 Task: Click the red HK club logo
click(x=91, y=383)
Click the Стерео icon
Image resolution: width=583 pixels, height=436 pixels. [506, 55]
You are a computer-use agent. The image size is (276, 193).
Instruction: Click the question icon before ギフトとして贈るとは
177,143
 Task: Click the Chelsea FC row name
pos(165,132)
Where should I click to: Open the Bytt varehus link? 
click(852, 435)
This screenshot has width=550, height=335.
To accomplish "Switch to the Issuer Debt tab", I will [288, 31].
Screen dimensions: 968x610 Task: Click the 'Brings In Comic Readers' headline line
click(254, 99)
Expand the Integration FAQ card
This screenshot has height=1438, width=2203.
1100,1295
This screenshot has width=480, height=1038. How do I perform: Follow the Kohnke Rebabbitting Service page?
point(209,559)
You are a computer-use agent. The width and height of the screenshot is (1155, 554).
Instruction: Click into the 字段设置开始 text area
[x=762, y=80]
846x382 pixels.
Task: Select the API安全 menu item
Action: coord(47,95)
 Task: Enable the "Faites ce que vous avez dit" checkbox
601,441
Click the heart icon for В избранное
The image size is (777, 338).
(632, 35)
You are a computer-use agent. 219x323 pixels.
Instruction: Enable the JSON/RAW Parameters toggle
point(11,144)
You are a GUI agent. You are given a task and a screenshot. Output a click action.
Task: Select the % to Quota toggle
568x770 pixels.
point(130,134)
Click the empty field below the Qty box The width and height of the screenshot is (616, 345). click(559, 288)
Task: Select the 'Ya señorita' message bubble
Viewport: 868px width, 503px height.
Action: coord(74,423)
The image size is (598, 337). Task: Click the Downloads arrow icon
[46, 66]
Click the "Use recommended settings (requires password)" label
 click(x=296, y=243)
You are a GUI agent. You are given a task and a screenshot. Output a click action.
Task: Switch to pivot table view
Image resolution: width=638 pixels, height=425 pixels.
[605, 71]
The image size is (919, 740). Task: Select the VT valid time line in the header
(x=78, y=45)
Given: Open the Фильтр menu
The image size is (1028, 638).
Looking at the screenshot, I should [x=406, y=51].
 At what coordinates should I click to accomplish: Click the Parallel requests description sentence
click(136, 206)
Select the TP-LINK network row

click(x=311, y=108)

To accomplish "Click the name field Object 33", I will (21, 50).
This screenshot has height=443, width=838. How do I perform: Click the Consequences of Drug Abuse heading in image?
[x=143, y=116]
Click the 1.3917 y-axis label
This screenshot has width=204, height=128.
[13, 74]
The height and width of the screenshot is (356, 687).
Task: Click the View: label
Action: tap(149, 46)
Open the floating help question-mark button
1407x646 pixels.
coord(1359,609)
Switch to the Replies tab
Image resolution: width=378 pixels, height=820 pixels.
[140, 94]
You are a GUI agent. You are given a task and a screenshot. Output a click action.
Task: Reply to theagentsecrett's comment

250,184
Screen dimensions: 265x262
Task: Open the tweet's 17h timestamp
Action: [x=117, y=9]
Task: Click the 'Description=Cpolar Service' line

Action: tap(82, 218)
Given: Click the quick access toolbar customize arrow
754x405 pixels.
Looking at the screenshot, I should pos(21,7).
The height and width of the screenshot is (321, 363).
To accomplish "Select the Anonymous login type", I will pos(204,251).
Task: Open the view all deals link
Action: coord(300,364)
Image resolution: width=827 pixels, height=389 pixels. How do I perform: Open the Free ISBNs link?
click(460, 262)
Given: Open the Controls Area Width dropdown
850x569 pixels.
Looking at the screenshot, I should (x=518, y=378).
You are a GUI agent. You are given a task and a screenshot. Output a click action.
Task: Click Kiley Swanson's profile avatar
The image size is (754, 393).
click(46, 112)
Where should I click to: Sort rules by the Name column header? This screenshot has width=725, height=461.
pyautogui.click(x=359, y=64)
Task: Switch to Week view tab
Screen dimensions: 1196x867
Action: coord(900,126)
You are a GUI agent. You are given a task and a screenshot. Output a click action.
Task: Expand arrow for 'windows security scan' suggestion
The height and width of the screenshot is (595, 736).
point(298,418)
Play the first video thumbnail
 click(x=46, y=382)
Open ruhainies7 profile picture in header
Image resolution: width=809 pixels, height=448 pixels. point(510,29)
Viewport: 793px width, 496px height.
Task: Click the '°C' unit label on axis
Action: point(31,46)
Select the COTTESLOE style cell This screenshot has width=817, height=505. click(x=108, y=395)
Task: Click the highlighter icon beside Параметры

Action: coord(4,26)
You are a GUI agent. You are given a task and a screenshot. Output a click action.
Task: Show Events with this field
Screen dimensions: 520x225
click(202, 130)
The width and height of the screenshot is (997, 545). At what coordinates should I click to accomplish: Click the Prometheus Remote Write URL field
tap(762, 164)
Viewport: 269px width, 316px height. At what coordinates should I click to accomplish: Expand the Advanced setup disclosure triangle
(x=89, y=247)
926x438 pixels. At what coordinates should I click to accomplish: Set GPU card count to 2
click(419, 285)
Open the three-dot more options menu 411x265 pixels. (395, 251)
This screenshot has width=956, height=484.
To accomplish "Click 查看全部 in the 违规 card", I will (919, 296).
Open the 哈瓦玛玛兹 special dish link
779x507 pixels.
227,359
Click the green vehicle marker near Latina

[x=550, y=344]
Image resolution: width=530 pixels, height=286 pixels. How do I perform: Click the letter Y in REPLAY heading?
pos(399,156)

PROMPT =
Nothing but a number should be given: the count of lines in the entries that contain the word "computer".

EXERCISE SOLUTION =
3